> Directions: Nothing in the records may change when you print them out again.

Stored items:
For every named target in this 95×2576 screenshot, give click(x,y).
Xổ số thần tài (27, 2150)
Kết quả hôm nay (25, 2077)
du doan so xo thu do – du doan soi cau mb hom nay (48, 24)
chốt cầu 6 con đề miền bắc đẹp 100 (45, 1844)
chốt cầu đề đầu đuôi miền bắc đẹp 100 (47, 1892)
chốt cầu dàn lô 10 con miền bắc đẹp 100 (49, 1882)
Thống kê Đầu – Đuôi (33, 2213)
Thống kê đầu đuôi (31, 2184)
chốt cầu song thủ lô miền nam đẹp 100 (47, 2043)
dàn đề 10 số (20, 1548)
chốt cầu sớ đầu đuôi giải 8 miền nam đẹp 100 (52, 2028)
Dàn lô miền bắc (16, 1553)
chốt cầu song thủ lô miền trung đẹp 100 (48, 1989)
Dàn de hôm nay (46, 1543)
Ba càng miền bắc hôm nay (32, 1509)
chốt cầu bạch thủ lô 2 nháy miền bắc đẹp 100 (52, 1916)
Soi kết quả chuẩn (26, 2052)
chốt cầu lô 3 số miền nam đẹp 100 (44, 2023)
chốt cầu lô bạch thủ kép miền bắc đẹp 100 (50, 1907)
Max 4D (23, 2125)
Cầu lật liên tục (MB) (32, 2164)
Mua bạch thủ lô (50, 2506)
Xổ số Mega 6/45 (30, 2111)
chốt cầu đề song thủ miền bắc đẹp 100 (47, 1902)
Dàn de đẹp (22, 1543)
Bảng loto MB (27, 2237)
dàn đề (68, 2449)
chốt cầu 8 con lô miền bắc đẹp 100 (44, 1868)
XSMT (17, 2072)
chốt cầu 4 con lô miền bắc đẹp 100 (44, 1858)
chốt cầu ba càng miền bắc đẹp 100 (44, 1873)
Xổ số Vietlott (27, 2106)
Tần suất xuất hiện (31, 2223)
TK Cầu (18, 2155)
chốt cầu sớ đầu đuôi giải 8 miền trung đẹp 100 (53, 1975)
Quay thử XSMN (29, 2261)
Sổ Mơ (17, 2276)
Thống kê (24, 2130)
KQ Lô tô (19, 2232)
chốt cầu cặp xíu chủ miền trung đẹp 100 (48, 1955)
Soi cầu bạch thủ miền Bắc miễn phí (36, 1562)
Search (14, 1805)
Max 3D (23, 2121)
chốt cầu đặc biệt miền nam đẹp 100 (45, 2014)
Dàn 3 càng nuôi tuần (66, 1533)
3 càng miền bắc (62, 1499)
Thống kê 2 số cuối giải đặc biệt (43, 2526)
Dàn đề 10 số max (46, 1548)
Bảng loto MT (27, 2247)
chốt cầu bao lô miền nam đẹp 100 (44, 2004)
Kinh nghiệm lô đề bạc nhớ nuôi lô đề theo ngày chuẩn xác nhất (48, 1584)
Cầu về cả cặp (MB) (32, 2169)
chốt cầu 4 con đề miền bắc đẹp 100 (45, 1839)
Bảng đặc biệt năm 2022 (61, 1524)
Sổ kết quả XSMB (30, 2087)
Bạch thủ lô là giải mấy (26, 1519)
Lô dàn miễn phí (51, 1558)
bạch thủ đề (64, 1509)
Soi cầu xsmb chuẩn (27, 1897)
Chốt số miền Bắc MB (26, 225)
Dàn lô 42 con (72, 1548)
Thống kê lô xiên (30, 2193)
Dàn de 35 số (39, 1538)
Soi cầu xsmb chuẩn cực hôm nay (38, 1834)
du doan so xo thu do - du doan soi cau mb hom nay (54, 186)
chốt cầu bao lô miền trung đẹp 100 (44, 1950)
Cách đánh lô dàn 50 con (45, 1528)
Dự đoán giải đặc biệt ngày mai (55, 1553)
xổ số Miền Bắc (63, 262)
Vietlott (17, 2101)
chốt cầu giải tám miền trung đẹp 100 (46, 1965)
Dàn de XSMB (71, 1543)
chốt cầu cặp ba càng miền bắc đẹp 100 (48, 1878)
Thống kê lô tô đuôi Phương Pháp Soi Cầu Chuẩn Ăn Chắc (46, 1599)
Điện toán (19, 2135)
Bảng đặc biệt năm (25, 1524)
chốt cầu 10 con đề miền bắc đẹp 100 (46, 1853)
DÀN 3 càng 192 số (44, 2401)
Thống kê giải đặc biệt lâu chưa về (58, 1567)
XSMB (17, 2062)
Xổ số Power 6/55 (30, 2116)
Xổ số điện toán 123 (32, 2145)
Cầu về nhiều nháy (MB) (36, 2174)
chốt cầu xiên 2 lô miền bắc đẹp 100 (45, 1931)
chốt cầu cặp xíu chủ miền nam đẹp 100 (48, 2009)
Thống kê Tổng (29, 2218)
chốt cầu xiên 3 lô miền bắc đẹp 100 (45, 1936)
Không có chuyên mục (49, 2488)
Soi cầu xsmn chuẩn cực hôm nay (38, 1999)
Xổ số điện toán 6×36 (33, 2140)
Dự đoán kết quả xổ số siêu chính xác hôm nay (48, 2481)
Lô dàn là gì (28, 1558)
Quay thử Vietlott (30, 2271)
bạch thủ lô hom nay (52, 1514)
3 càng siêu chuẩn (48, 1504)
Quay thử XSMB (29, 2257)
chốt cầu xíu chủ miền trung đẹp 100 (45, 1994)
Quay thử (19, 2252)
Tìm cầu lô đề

> Result:
For every named target in this 95×2576 screenshot, give click(x,y).
Xổ số thần tài (27, 2150)
Kết quả hôm nay (25, 2077)
du doan so xo thu do – du doan soi cau mb hom nay (48, 24)
chốt cầu 6 con đề miền bắc đẹp 100 (45, 1844)
chốt cầu đề đầu đuôi miền bắc đẹp 100 (47, 1892)
chốt cầu dàn lô 10 con miền bắc đẹp 100 (49, 1882)
Thống kê Đầu – Đuôi (33, 2213)
Thống kê đầu đuôi (31, 2184)
chốt cầu song thủ lô miền nam đẹp 100 (47, 2043)
dàn đề 10 số (20, 1548)
chốt cầu sớ đầu đuôi giải 8 miền nam đẹp 100 (52, 2028)
Dàn lô miền bắc (16, 1553)
chốt cầu song thủ lô miền trung đẹp 100 (48, 1989)
Dàn de hôm nay (46, 1543)
Ba càng miền bắc hôm nay (32, 1509)
chốt cầu bạch thủ lô 2 nháy miền bắc đẹp 100 (52, 1916)
Soi kết quả chuẩn (26, 2052)
chốt cầu lô 3 số miền nam đẹp 100 (44, 2023)
chốt cầu lô bạch thủ kép miền bắc đẹp 100 (50, 1907)
Max 4D (23, 2125)
Cầu lật liên tục (MB) (32, 2164)
Mua bạch thủ lô (50, 2506)
Xổ số Mega 6/45 (30, 2111)
chốt cầu đề song thủ miền bắc đẹp 100 (47, 1902)
Dàn de đẹp (22, 1543)
Bảng loto MB (27, 2237)
dàn đề (68, 2449)
chốt cầu 8 con lô miền bắc đẹp 100 (44, 1868)
XSMT (17, 2072)
chốt cầu 4 con lô miền bắc đẹp 100 (44, 1858)
chốt cầu ba càng miền bắc đẹp 100 (44, 1873)
Xổ số Vietlott (27, 2106)
Tần suất xuất hiện (31, 2223)
TK Cầu (18, 2155)
chốt cầu sớ đầu đuôi giải 8 miền trung đẹp 100 (53, 1975)
Quay thử XSMN (29, 2261)
Sổ Mơ (17, 2276)
Thống kê (24, 2130)
KQ Lô tô (19, 2232)
chốt cầu cặp xíu chủ miền trung đẹp 100 (48, 1955)
Soi cầu bạch thủ miền Bắc miễn phí (36, 1562)
Search (14, 1805)
Max 3D (23, 2121)
chốt cầu đặc biệt miền nam đẹp 100 (45, 2014)
Dàn 3 càng nuôi tuần (66, 1533)
3 càng miền bắc (62, 1499)
Thống kê 2 số cuối giải đặc biệt (43, 2526)
Dàn đề 10 số max (46, 1548)
Bảng loto MT (27, 2247)
chốt cầu bao lô miền nam đẹp 100 (44, 2004)
Kinh nghiệm lô đề bạc nhớ nuôi lô đề theo ngày chuẩn xác nhất (48, 1584)
Cầu về cả cặp (MB) (32, 2169)
chốt cầu 4 con đề miền bắc đẹp 100 (45, 1839)
Bảng đặc biệt năm 2022 (61, 1524)
Sổ kết quả XSMB (30, 2087)
Bạch thủ lô là giải mấy (26, 1519)
Lô dàn miễn phí (51, 1558)
bạch thủ đề (64, 1509)
Soi cầu xsmb chuẩn (27, 1897)
Chốt số miền Bắc MB (26, 225)
Dàn lô 42 con (72, 1548)
Thống kê lô xiên (30, 2193)
Dàn de 35 số (39, 1538)
Soi cầu xsmb chuẩn cực hôm nay (38, 1834)
du doan so xo thu do - du doan soi cau mb hom nay (54, 186)
chốt cầu bao lô miền trung đẹp 100 (44, 1950)
Cách đánh lô dàn 50 con (45, 1528)
Dự đoán giải đặc biệt ngày mai (55, 1553)
xổ số Miền Bắc (63, 262)
Vietlott (17, 2101)
chốt cầu giải tám miền trung đẹp 100 (46, 1965)
Dàn de XSMB (71, 1543)
chốt cầu cặp ba càng miền bắc đẹp 100 (48, 1878)
Thống kê lô tô đuôi Phương Pháp Soi Cầu Chuẩn Ăn Chắc (46, 1599)
Điện toán (19, 2135)
Bảng đặc biệt năm (25, 1524)
chốt cầu 10 con đề miền bắc đẹp 100 (46, 1853)
DÀN 3 càng 192 số (44, 2401)
Thống kê giải đặc biệt lâu chưa về (58, 1567)
XSMB (17, 2062)
Xổ số Power 6/55 (30, 2116)
Xổ số điện toán 123 (32, 2145)
Cầu về nhiều nháy (MB) (36, 2174)
chốt cầu xiên 2 lô miền bắc đẹp 100 (45, 1931)
chốt cầu cặp xíu chủ miền nam đẹp 100 (48, 2009)
Thống kê Tổng (29, 2218)
chốt cầu xiên 3 lô miền bắc đẹp 100 (45, 1936)
Không có chuyên mục (49, 2488)
Soi cầu xsmn chuẩn cực hôm nay (38, 1999)
Xổ số điện toán 6×36 (33, 2140)
Dự đoán kết quả xổ số siêu chính xác hôm nay (48, 2481)
Lô dàn là gì (28, 1558)
Quay thử Vietlott (30, 2271)
bạch thủ lô hom nay (52, 1514)
3 càng siêu chuẩn (48, 1504)
Quay thử XSMB (29, 2257)
chốt cầu xíu chủ miền trung đẹp 100 (45, 1994)
Quay thử (19, 2252)
Tìm cầu lô đề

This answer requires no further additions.